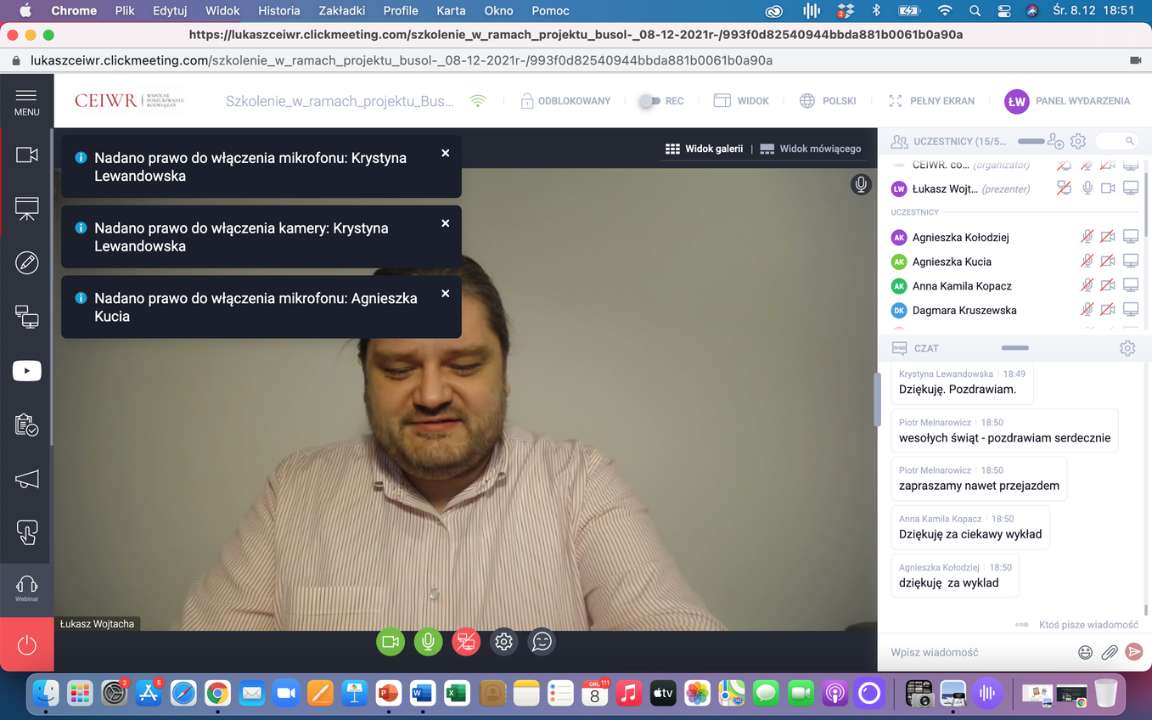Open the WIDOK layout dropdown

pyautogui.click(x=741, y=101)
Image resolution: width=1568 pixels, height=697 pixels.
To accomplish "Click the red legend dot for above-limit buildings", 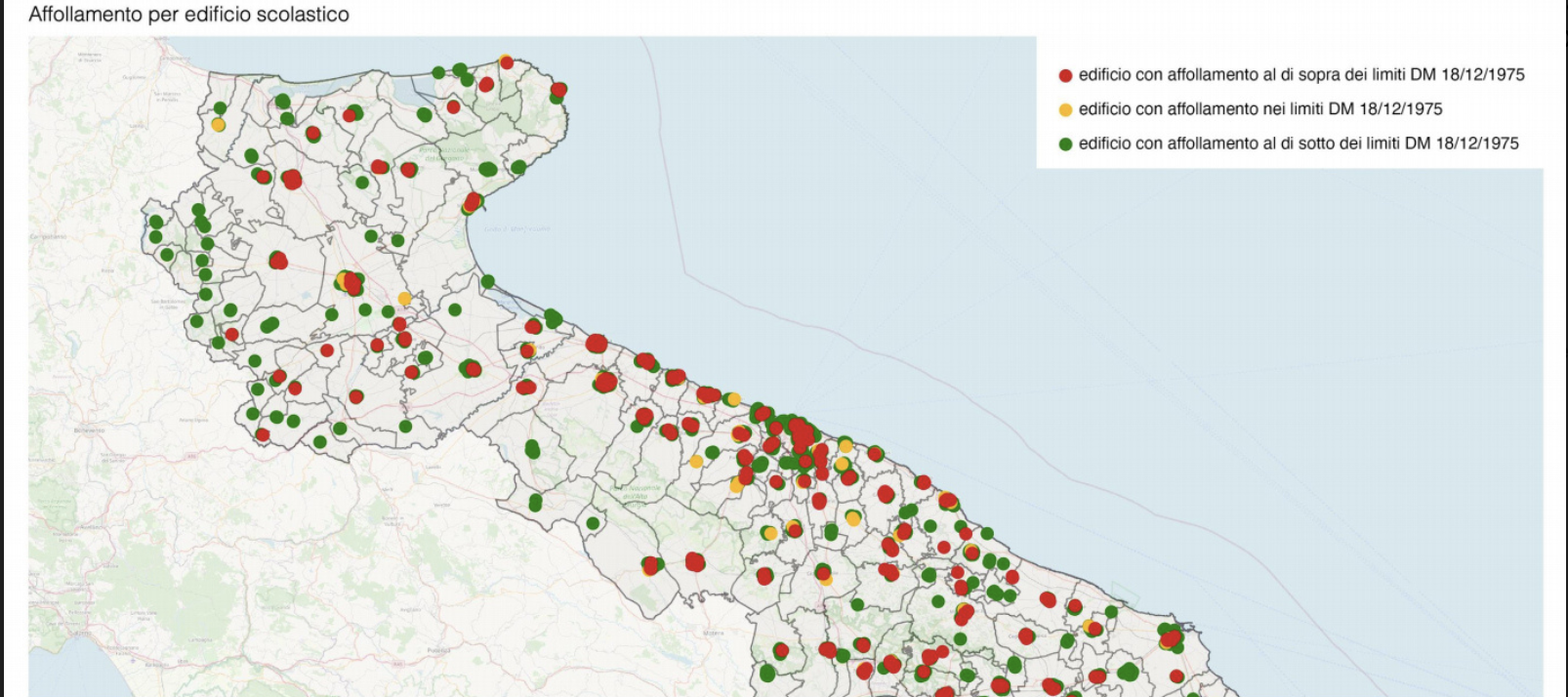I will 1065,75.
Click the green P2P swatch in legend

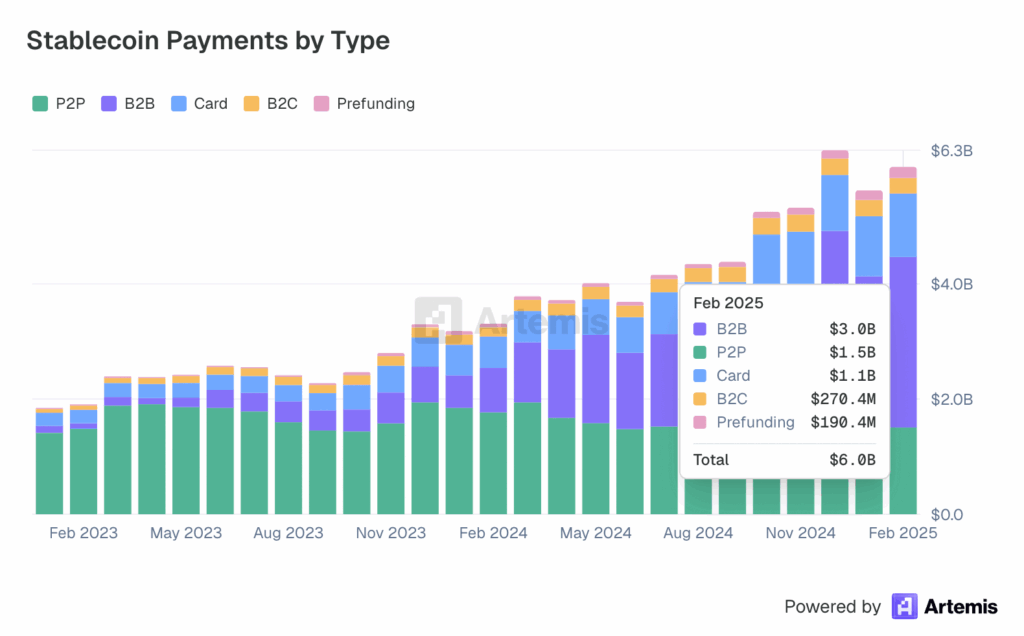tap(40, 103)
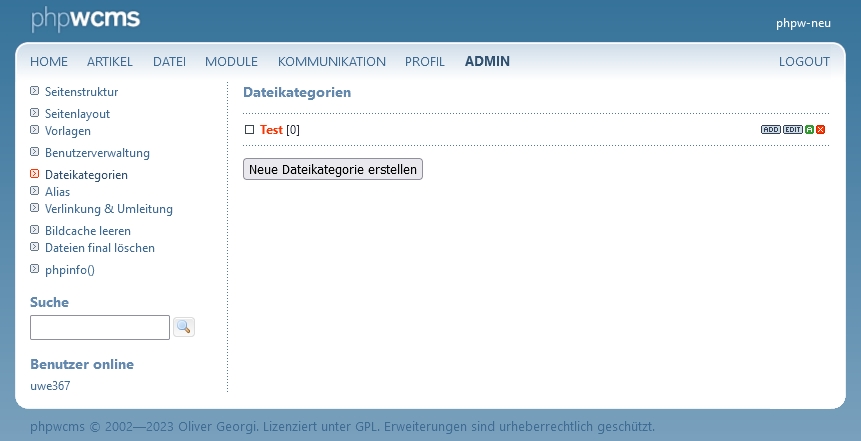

------------------------------------------------------------

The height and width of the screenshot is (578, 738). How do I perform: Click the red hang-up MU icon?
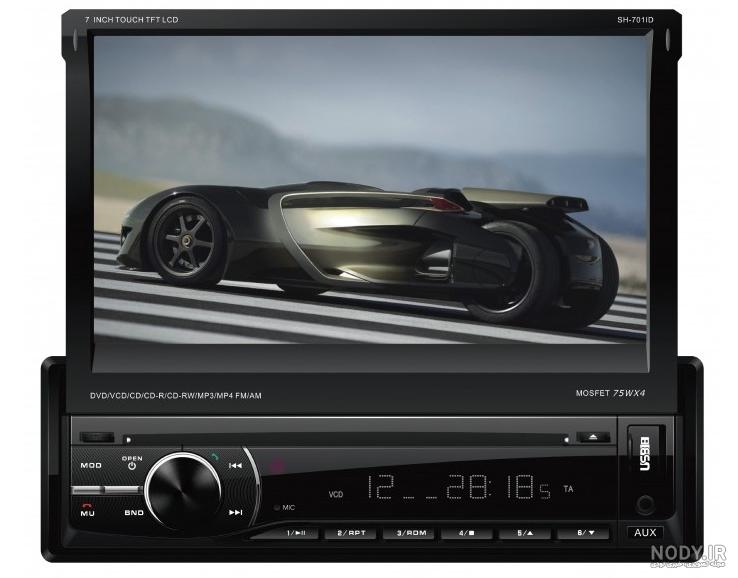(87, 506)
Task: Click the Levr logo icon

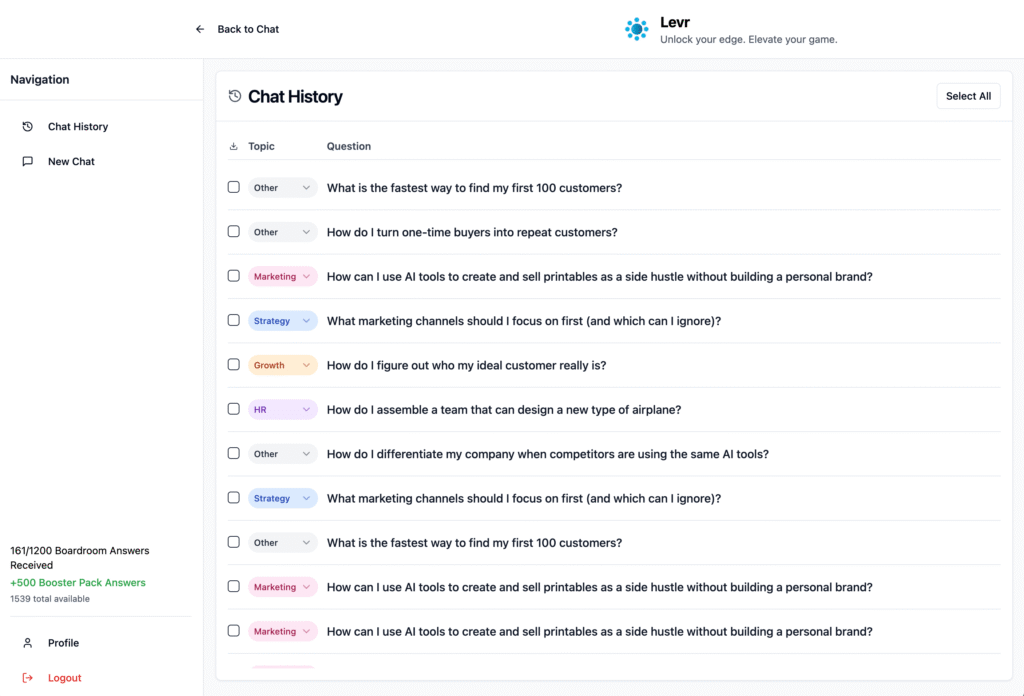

------------------------------------------------------------

▶ [Directive]:
Put the data from the line containing "The height and" through the line containing "Task: Click the Levr logo icon" into a numbered list, leaving out blank lines. Leave the pictures out of your answer.

▶ [Solution for this problem]:
1. The height and width of the screenshot is (578, 738). How do I perform: Click the red hang-up MU icon?
2. (87, 506)
3. Task: Click the Levr logo icon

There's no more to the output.